Question: in spite of the rampant disobedience to God for several generations before the disaster, were there not people in Judah who were faithful? Of course there were. There are many indications in the annals of the books of Kings that there were many faithful, though few were prominent. God himself told Elijah that there were “seven thousand” who had not worshiped Baal—7,000 is the symbolic number “seven” (which means a full, round, plentiful amount) multiplied by “a thousand” (which adds great emphasis to the number). Even in the days of worst apostasy, there remained uncounted faithful in Judah. Most were apparently neither influential nor in positions of prominence—but they were faithful. The apostasies and corruptions surrounded them but they resisted.

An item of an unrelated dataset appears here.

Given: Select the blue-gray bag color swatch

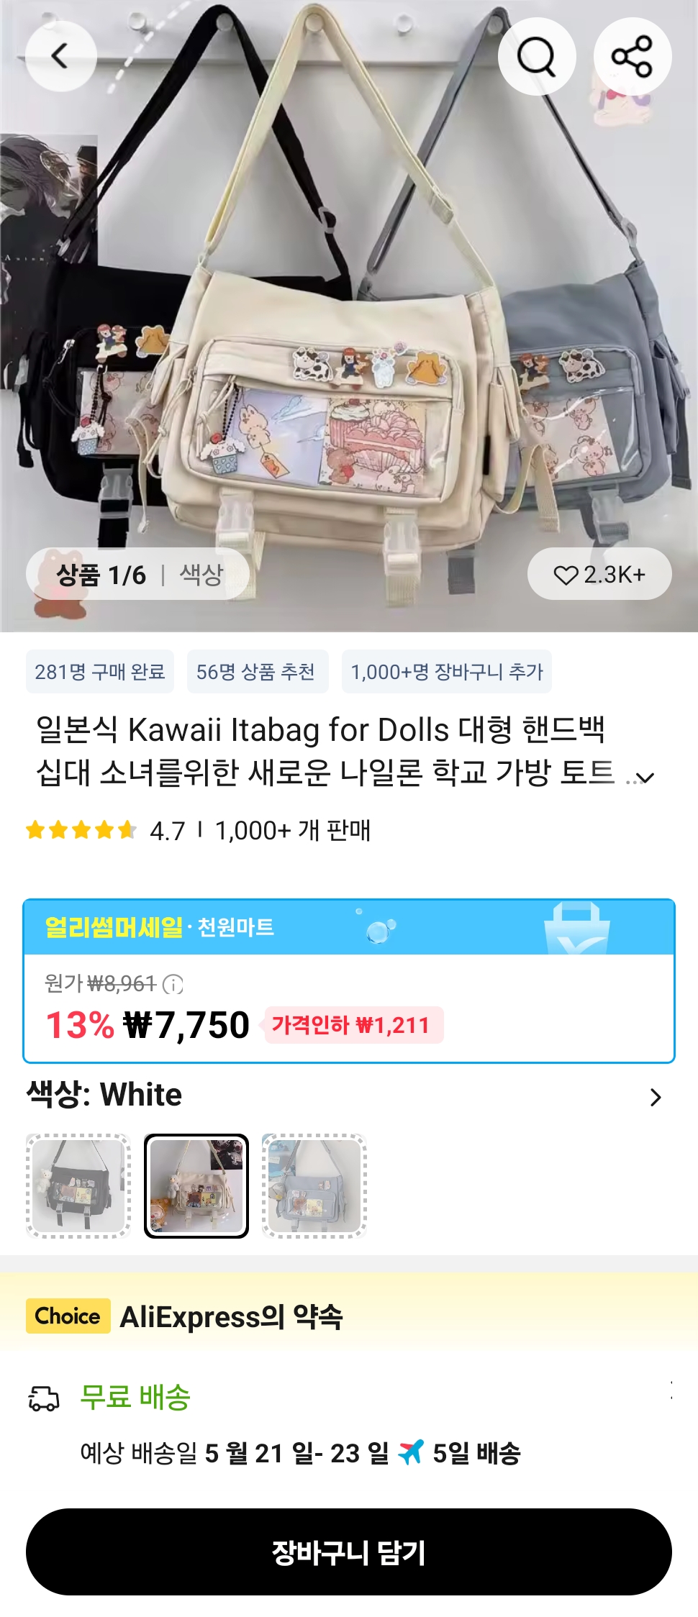Looking at the screenshot, I should pos(314,1185).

Second question: in the conquering of Judah, then, and the subsequent deportations to Babylon, was it not likely that there were many faithful among the exiles—people who did not deserve and had not earned the punishment enacted against the nation? Of course there were.

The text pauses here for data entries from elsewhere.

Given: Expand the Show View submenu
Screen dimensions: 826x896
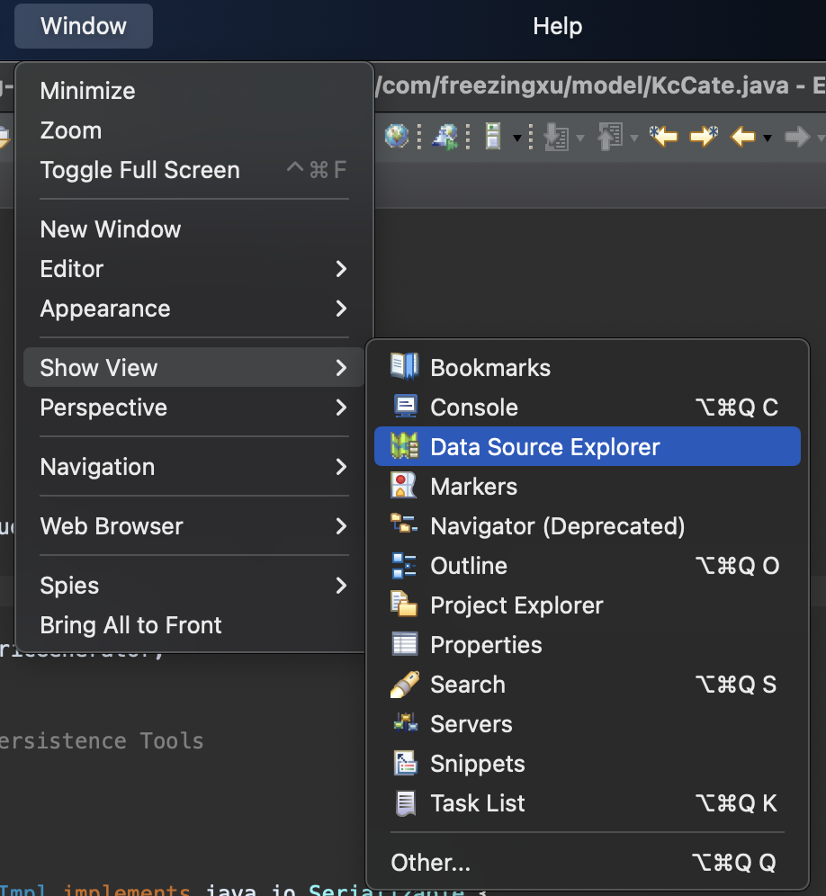Looking at the screenshot, I should pos(99,367).
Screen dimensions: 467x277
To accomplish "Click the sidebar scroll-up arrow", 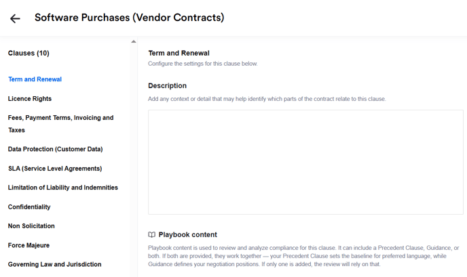I will [133, 42].
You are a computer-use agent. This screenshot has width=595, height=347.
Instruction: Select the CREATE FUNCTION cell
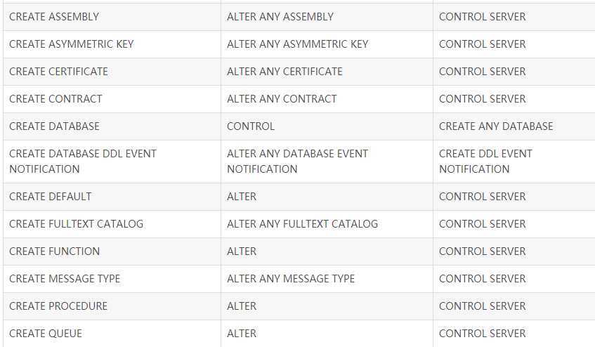(x=112, y=251)
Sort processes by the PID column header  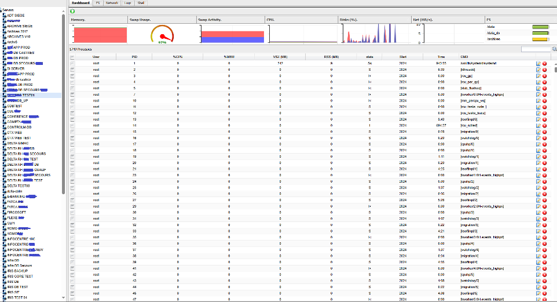click(135, 57)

Is God unfair then, to punish the innocent along with the guilty? Of course not. What then is going on? The destruction and deportations are disaster to the guilty, for they lose everything they had clutched to themselves as of most value. To the innocent, it is a time of suffering, to be sure, but also a time of challenge, refinement, and even renewed vision. They, who had never put their hope in fame, wealth, influence, or intrigue had little to lose, then, when these things were swept away. They, who had preserved their hope in God, in exile found that hope deepened and even made more pointed.

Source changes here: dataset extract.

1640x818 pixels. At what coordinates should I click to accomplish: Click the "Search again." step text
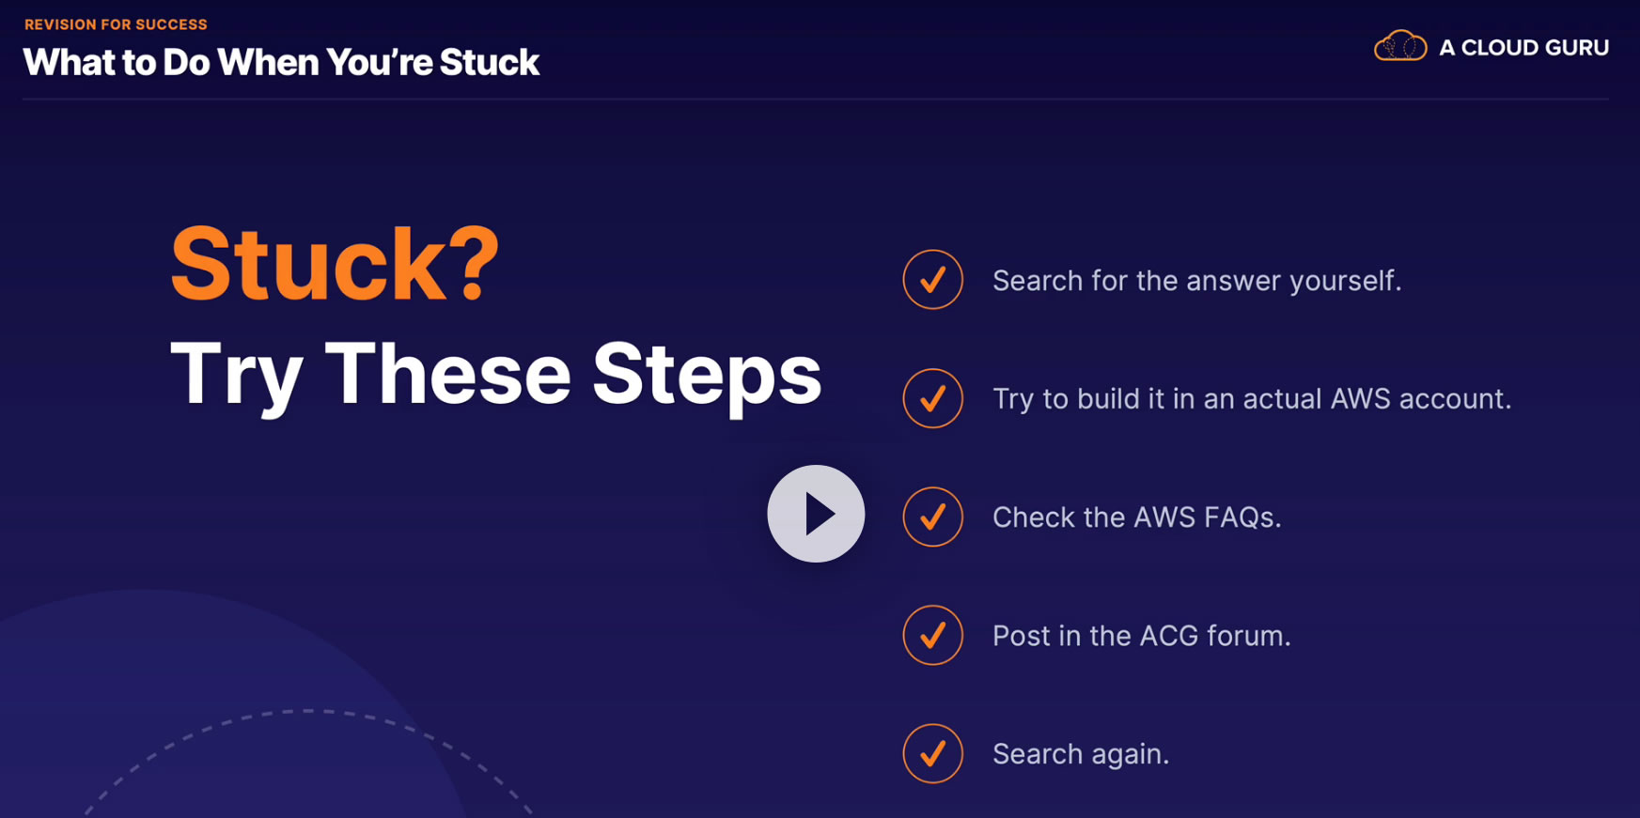click(1081, 754)
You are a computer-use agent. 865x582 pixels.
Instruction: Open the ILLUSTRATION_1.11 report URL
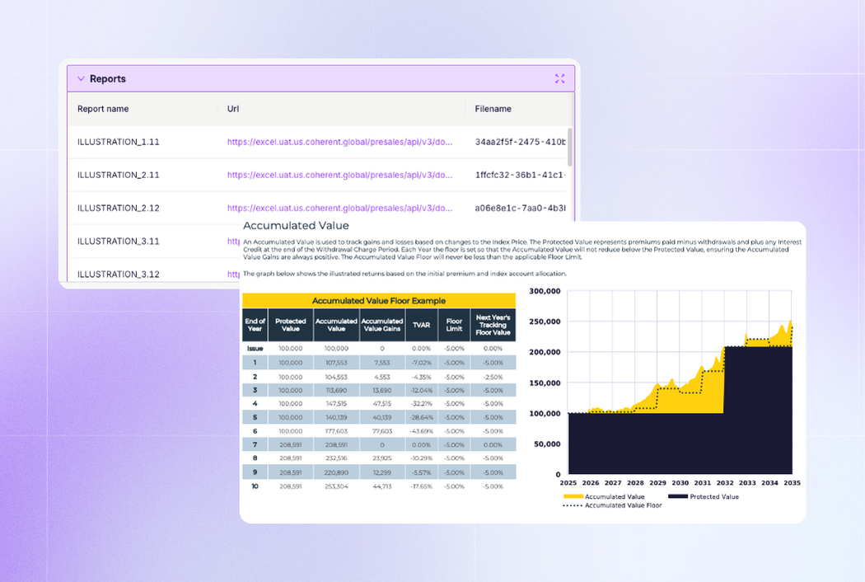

In short, they who could not possibly have “won” the day in a land where all was corrupt and in which they were without influence or power, found themselves in a position where, of all their people, they alone knew hope and knew what hope meant, and therefore lived in hope. And to the exiles who were dragged from what they craved into foreign captivity, it was only to the faithful who retained hope that they could go in any repentance and renewal. It was only the faithful who had hope to show and to give to those who could finally want it! Eventually, at the age of 55, Jehoiachin was released from prison and through him the descendants of David continued in unbroken line to Joseph, husband of Mary.
For fifteen years or more, it has seemed likely to me that the current time of apostasy and all the ills of the misguided Episcopal Church provides an opportunity for the faithful to dig in, strive for continuing fidelity, and hold onto the seeds for the time when the soil shall be ready to receive them and produce a rich harvest. Only God satisfies. Nothing else can. Any genuine hunger for God will lead the searcher to him. People can only live on spiritual snow cones and M&Ms for so long. The real food is always waiting and offered. As the most recent statistics on the Episcopal Church show, membership continues to decline and the money continues to increase—a recipe for spiritual catastrophe.
In the first millennium before Christ the age of rampant disobedience and graspingness was also the age of the prophets. They went together. And the age of the exile was the age of rebuilding the faith on firm foundations. This is the theme of the Book of Daniel, unique in the Old Testament. It is this book that features the famed “handwriting on the wall”.
There are a number of ways today that the faithful of the Episcopal Church can fulfill their calling, and are doing so. Let us not stumble, nor grow tired, nor become discouraged. The handwriting is on the wall.
2 comments:
Thank you Father David. The strong and faithful will prevail.
Thanks for this gleam of light in the shadowy days. This reflection obviously came from constant prayer and faithful reading of the Scriptures.